Data Collection and Pre-Processing
The data used in this study included lung and tracheal tissue samples. The lung tissues included 98 COPD samples and 91 healthy samples, while tracheal tissue included 23 COPD samples and 112 healthy samples. The data were retained in the GEO database (https://www.ncbi.nlm.nih.gov/geo/). The sequence number of lung tissues was GSE57148, and the sequence number of tracheal tissues was GSE20257. All the data were analyzed through the R software and the limma package (version 3.40.6).
MeRIP-Seq
The mRNA m6A was sequenced by MeRIP-seq at Novogene (Beijing, China). Briefly, a total of 300 µg RNAs was extracted from lung tissues. The integrity and concentration of extracted RNAs were detected using an Agilent 2100 bioanalyzer (Agilent) and simpliNano spectrophotometer (GE Healthcare), respectively. Fragmented mRNA (~100 nt) was incubated for 2 h at 4°C with the anti-m6A polyclonal antibody (Synaptic Systems) in the immunoprecipitation experiment. Then, immunoprecipitated mRNAs or Input were used for library construction with the NEB Next Ultra RNA library preparation kit for Illumina (New England Biolabs). The library preparations were sequenced on an Illumina Novaseq or HiSeq platform with a paired-end read length of 150 bp according to the standard protocols. The sequencing was carried out with 3 independent biological replicates. The data have been uploaded to NCBI’s BioProject (PRJNA853736).
Enrichment of M1 Macrophages and Their Surface-Specific Proteins
A single sample gene set enrichment analysis (ssGSEA) was used to determine the immune cell types of the dataset.21 The expression of each gene across all the samples was normalized using the Z-score. The genes were then ranked in descending order based on the Z-score (mean of z-scores) for each sample (or set of samples). Associations were represented by the normalized enrichment score (NES). Immune cell types were considered enriched in a sample or set of the samples when FDR (q value) ≤ 10%. After determining the immune cell scores in all the samples, the differences in M1 macrophages and their surface characteristic proteins between COPD and healthy individuals were analyzed using the method of two sample t-tests.
Identification of COPD Genes and Gene-Enriched Pathways
The differentially expressed genes of lung and tracheal tissues between COPD and healthy individuals were identified by using the limma package (version 3.40.6). The KEGG enrichment analysis was performed in the ENRICHR database.

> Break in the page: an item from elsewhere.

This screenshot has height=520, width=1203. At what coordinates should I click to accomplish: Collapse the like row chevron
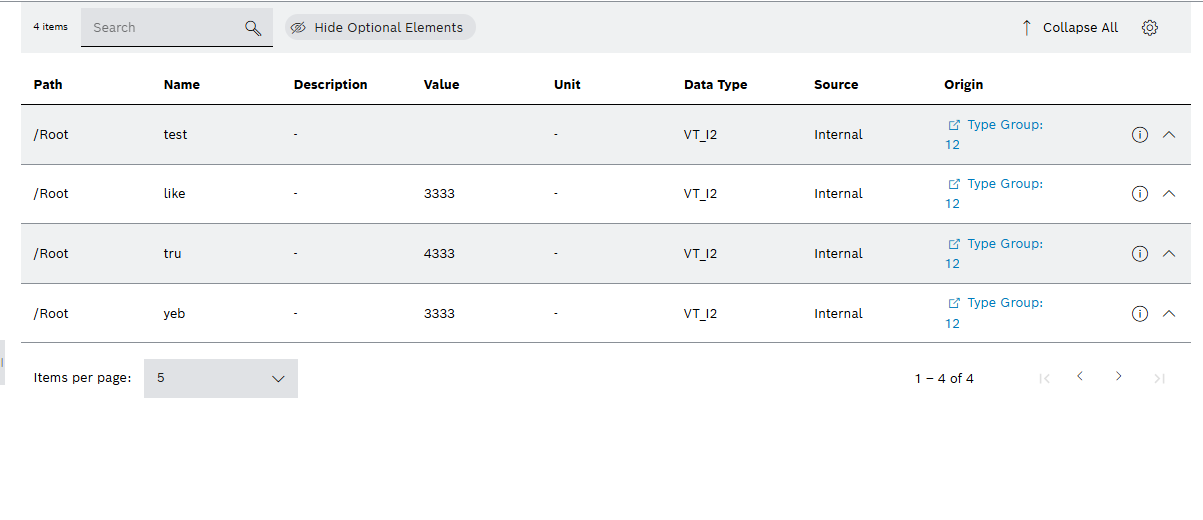(x=1169, y=194)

Analysis of m6A Regulator Changes in COPD and Healthy Individuals
A total of 18 broadly recognized m6A RNA methylated regulators were retrieved from the published literature.9,22 Then, their mRNA expression data were obtained from the lung and the tracheal tissues, respectively. Thereafter, differential expression analysis of 18 m6A RNA methylation regulators between COPD and healthy individuals was performed using the t-test. The LASSO regression was used for feature selection and dimension reduction to excrete unimportant m6A regulatory factors. M6A regulators were evaluated for their discriminatory properties against COPD and healthy samples using the ROC curve analysis.
Correlation Analysis
Pearson’s analysis was used to analyze the correlation of the m6A regulator, M1 macrophages, and the MAPK signaling pathway between the two groups. p < 0.05 was considered statistically significant.
Statistical Analysis
Data from bioinformatics were statistically analyzed using R software (version 3.6.2), and p < 0.05 was considered statistically significant. Gene expression levels of the samples were statistically analyzed using the Student’s t-test of GraphPad Prism 8 (GraphPad Software Inc, San Diego, CA, USA), and p < 0.05 was considered statistically significant.
Results
M1 Macrophages, Inflammatory Factors and MAPK Signaling Were Involved in COPD
By analyzing the sequencing data from the GEO database, we found that the number of M1 macrophages and the levels of their surface-specific proteins (IL-1β, TLR2, TLR4 and CD86) were significantly higher in lung and tracheal tissue samples of COPD patients compared to healthy controls (Figure 1A and B). Activation of M1 macrophages was closely associated with the activity of TNF-α and IL-6 (Fig. S1). We further explored the differentially expressed genes (DEGs) between COPD and healthy samples. A total of 4638 DEGs were obtained from lung tissues and 1788 DEGs from tracheal tissues. A total of 768 DEGs were in common between lung and tracheal tissues (Figure 2A and B). These 768 DEGs were subjected to enrichment analysis, with the top-ranked genes pertaining to the MAPK signaling pathway (Figure 2C and D). The correlation analysis between M1 macrophages and the MAPK signaling pathway showed a positive correlation in lung and tracheal tissues (Fig. S2). These results suggest that the MAPK signaling pathway may play a role in COPD by activating the inflammatory response of M1 macrophages. In COPD patients, we found a significant decrease in lung function, an increased number of CD86+ and CD14+ M1 macrophage-like cells and an augmented secretion of IL-6 and TNF-α (Figure 3A and B, Fig. S3 and Table 2). RT-PCR results showed that mRNA expression levels of p38, ERK, and JNK were significantly higher in blood specimens from COPD patients compared with healthy controls (Figure 3C). Western blotting confirmed that CSE induced significantly higher levels of p38, ERK, and JNK protein expression in THP-1 cells compared to controls (Figure 3D).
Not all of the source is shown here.